Begin PROVIDED INFORMATION

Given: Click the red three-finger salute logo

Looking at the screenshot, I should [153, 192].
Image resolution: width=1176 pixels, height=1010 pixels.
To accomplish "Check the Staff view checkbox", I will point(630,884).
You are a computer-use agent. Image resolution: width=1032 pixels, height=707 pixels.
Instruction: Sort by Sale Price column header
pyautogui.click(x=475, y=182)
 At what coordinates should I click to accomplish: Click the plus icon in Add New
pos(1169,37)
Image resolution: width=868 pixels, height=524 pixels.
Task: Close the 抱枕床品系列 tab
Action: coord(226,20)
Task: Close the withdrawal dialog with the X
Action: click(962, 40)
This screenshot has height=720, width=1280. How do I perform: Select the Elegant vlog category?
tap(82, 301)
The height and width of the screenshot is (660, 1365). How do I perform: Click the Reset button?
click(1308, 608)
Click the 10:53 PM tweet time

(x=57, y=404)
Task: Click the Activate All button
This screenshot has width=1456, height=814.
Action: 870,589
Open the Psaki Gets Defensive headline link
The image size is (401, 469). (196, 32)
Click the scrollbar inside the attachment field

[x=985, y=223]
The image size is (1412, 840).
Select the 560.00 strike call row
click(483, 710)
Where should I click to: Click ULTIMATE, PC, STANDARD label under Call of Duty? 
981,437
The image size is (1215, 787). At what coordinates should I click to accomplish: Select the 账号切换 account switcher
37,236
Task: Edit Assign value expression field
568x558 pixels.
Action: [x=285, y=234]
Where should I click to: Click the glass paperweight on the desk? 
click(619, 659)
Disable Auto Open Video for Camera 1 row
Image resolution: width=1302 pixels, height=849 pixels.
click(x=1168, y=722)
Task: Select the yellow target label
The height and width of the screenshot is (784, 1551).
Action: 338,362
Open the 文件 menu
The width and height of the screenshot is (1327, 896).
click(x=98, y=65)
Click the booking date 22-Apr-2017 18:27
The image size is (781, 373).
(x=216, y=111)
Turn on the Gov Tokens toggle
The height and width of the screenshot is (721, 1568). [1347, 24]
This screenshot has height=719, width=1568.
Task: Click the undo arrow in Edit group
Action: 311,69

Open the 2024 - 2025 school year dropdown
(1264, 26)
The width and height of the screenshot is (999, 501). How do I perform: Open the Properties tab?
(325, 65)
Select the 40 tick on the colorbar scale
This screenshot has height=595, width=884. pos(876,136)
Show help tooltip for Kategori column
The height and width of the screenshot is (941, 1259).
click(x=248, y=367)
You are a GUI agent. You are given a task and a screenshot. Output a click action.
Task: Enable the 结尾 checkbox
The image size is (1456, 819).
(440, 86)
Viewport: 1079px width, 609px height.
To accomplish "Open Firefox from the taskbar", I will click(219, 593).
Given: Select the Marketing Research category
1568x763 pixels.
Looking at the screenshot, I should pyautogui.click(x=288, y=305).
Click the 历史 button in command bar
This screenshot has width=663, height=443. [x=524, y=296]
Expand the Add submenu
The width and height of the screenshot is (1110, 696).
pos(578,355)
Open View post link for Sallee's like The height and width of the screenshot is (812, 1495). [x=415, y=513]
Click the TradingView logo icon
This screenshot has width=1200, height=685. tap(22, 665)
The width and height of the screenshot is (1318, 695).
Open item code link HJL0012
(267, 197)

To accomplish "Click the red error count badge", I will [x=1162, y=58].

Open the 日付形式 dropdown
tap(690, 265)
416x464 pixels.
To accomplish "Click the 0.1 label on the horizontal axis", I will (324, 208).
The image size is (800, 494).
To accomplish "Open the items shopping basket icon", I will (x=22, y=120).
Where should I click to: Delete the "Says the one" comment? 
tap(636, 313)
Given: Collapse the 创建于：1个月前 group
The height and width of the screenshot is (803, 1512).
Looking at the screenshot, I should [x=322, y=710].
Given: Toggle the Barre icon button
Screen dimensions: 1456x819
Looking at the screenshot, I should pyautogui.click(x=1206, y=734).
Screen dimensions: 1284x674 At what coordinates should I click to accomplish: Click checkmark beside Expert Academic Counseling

End PROVIDED INFORMATION

• _WRITTEN INSTRUCTION_
Copy the lines from the one with "You are a GUI" up to and including the one with "pos(578,355)", keeping them unchanged.

• _WRITTEN SOLUTION_
You are a GUI agent. You are given a task and a screenshot. Output a click action.
Task: Enable the 结尾 checkbox
The image size is (1456, 819).
(440, 86)
Viewport: 1079px width, 609px height.
To accomplish "Open Firefox from the taskbar", I will click(219, 593).
Given: Select the Marketing Research category
1568x763 pixels.
Looking at the screenshot, I should pyautogui.click(x=288, y=305).
Click the 历史 button in command bar
This screenshot has width=663, height=443. [x=524, y=296]
Expand the Add submenu
The width and height of the screenshot is (1110, 696).
pos(578,355)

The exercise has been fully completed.